The Sino-Tibetan and Tai people of Assam are the different groups of people who migrated from East Asia and Southeast Asia into the Brahmaputra Valley during the ancient and medieval period. Today, they represent a major portion of the population of Assam and have made a strong impact on the social, cultural and political aspects of the state.

History
There were several waves of migration of Sino-Tibetan and Tai people into Assam.

Pre-historic
The ancestors of the Sino-Tibetan speakers are thought to have lived in the upper-middle Yellow River basin about 10,000 – 5,000 years ago and developed one of the earliest Neolithic cultures in East Asia. In Northeast India, Tibeto-Burman expansion throughout Brahmaputra Valley is associated with the patrilinial lineage of O-M134 which occurs at a high frequency of 85% in Kachari (Boro Kachari) peoples and 76.5% in Rabha peoples.

Medieval

The second wave were the Tai speakers led by a Shan group called Tai-Ahom when Sukaphaa lead his group into Assam via the Pangsau pass in the Patkai from present-day South China. The Ahoms were followed by other Tai people who were Buddhists: Khamti, Khamyang, Aiton, Phake and Turung who settled in Upper Assam and Arunachal Pradesh.

State formation

Mleccha dynasty is a Tibeto-Burman dynasty which ruled almost the entire Brahmaputra Valley from 655-900.

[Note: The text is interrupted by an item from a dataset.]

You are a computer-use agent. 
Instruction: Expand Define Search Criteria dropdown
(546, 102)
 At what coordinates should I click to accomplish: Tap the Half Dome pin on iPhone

Varman and Pala dynasty are highly controversial. According to Sunit Kumar Chatterjee these two dynasties are also Tibeto-Burman. Hugh B. Urban (2011) too infers that the Varmans descended from non-Aryan tribes.

During the medieval period, most of the state formations were done by the these people. The most prominent of them were the Ahom, Chutia, Kachari Kingdom and the Koch dynasty.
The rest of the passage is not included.